Down to the final line, print the records again exactly.

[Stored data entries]
# # # # #

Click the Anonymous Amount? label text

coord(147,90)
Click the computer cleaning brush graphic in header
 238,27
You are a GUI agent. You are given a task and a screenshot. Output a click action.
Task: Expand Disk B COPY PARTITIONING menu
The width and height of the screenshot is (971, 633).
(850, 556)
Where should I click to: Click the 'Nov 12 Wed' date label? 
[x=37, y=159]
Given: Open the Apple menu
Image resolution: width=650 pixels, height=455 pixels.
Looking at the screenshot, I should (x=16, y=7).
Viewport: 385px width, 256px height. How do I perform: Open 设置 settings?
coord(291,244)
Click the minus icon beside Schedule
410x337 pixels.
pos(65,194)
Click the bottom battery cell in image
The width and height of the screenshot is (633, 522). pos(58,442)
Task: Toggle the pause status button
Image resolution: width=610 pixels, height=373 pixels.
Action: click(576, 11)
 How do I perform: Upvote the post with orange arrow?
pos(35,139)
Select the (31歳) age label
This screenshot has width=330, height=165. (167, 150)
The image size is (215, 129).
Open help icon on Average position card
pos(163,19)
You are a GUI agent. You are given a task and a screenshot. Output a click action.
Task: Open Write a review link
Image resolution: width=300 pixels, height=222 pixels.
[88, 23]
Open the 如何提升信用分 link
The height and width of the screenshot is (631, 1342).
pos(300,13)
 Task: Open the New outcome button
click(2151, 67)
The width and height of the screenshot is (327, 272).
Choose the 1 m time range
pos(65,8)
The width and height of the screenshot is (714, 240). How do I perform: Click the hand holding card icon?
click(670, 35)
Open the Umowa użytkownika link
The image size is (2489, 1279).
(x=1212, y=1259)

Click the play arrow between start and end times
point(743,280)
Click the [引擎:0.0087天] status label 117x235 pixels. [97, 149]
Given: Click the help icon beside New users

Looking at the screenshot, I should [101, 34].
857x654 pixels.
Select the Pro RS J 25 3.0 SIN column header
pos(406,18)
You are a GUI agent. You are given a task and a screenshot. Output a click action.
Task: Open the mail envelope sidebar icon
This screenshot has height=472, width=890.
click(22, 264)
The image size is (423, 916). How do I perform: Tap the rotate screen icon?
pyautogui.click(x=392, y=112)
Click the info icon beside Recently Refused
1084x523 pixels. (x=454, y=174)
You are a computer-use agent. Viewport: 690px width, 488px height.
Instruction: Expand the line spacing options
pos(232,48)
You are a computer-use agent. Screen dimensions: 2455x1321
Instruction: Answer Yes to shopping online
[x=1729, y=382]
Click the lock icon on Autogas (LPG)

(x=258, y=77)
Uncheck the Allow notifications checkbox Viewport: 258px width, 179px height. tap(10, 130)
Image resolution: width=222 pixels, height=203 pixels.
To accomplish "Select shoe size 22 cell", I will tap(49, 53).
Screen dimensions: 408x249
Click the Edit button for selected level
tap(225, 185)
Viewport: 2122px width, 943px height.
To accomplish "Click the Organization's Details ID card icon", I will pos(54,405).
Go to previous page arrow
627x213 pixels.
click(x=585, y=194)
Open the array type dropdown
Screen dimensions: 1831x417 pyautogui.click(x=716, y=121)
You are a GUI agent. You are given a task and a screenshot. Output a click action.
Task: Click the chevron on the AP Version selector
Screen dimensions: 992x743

# # # # #

Task solution:
Click the Anonymous Amount? label text

coord(147,90)
Click the computer cleaning brush graphic in header
 238,27
You are a GUI agent. You are given a task and a screenshot. Output a click action.
Task: Expand Disk B COPY PARTITIONING menu
The width and height of the screenshot is (971, 633).
(850, 556)
Where should I click to: Click the 'Nov 12 Wed' date label? 
[x=37, y=159]
Given: Open the Apple menu
Image resolution: width=650 pixels, height=455 pixels.
Looking at the screenshot, I should (x=16, y=7).
Viewport: 385px width, 256px height. How do I perform: Open 设置 settings?
coord(291,244)
Click the minus icon beside Schedule
410x337 pixels.
pos(65,194)
Click the bottom battery cell in image
The width and height of the screenshot is (633, 522). pos(58,442)
Task: Toggle the pause status button
Image resolution: width=610 pixels, height=373 pixels.
Action: click(576, 11)
 How do I perform: Upvote the post with orange arrow?
pos(35,139)
Select the (31歳) age label
This screenshot has width=330, height=165. (167, 150)
The image size is (215, 129).
Open help icon on Average position card
pos(163,19)
You are a GUI agent. You are given a task and a screenshot. Output a click action.
Task: Open Write a review link
Image resolution: width=300 pixels, height=222 pixels.
[88, 23]
Open the 如何提升信用分 link
The height and width of the screenshot is (631, 1342).
pos(300,13)
 Task: Open the New outcome button
click(2151, 67)
The width and height of the screenshot is (327, 272).
Choose the 1 m time range
pos(65,8)
The width and height of the screenshot is (714, 240). How do I perform: Click the hand holding card icon?
click(670, 35)
Open the Umowa użytkownika link
The image size is (2489, 1279).
(x=1212, y=1259)

Click the play arrow between start and end times
point(743,280)
Click the [引擎:0.0087天] status label 117x235 pixels. [97, 149]
Given: Click the help icon beside New users

Looking at the screenshot, I should [101, 34].
857x654 pixels.
Select the Pro RS J 25 3.0 SIN column header
pos(406,18)
You are a GUI agent. You are given a task and a screenshot. Output a click action.
Task: Open the mail envelope sidebar icon
This screenshot has height=472, width=890.
click(22, 264)
The image size is (423, 916). How do I perform: Tap the rotate screen icon?
pyautogui.click(x=392, y=112)
Click the info icon beside Recently Refused
1084x523 pixels. (x=454, y=174)
You are a computer-use agent. Viewport: 690px width, 488px height.
Instruction: Expand the line spacing options
pos(232,48)
You are a computer-use agent. Screen dimensions: 2455x1321
Instruction: Answer Yes to shopping online
[x=1729, y=382]
Click the lock icon on Autogas (LPG)

(x=258, y=77)
Uncheck the Allow notifications checkbox Viewport: 258px width, 179px height. tap(10, 130)
Image resolution: width=222 pixels, height=203 pixels.
To accomplish "Select shoe size 22 cell", I will tap(49, 53).
Screen dimensions: 408x249
Click the Edit button for selected level
tap(225, 185)
Viewport: 2122px width, 943px height.
To accomplish "Click the Organization's Details ID card icon", I will pos(54,405).
Go to previous page arrow
627x213 pixels.
click(x=585, y=194)
Open the array type dropdown
Screen dimensions: 1831x417 pyautogui.click(x=716, y=121)
You are a GUI agent. You are given a task and a screenshot. Output a click action.
Task: Click the chevron on the AP Version selector
Screen dimensions: 992x743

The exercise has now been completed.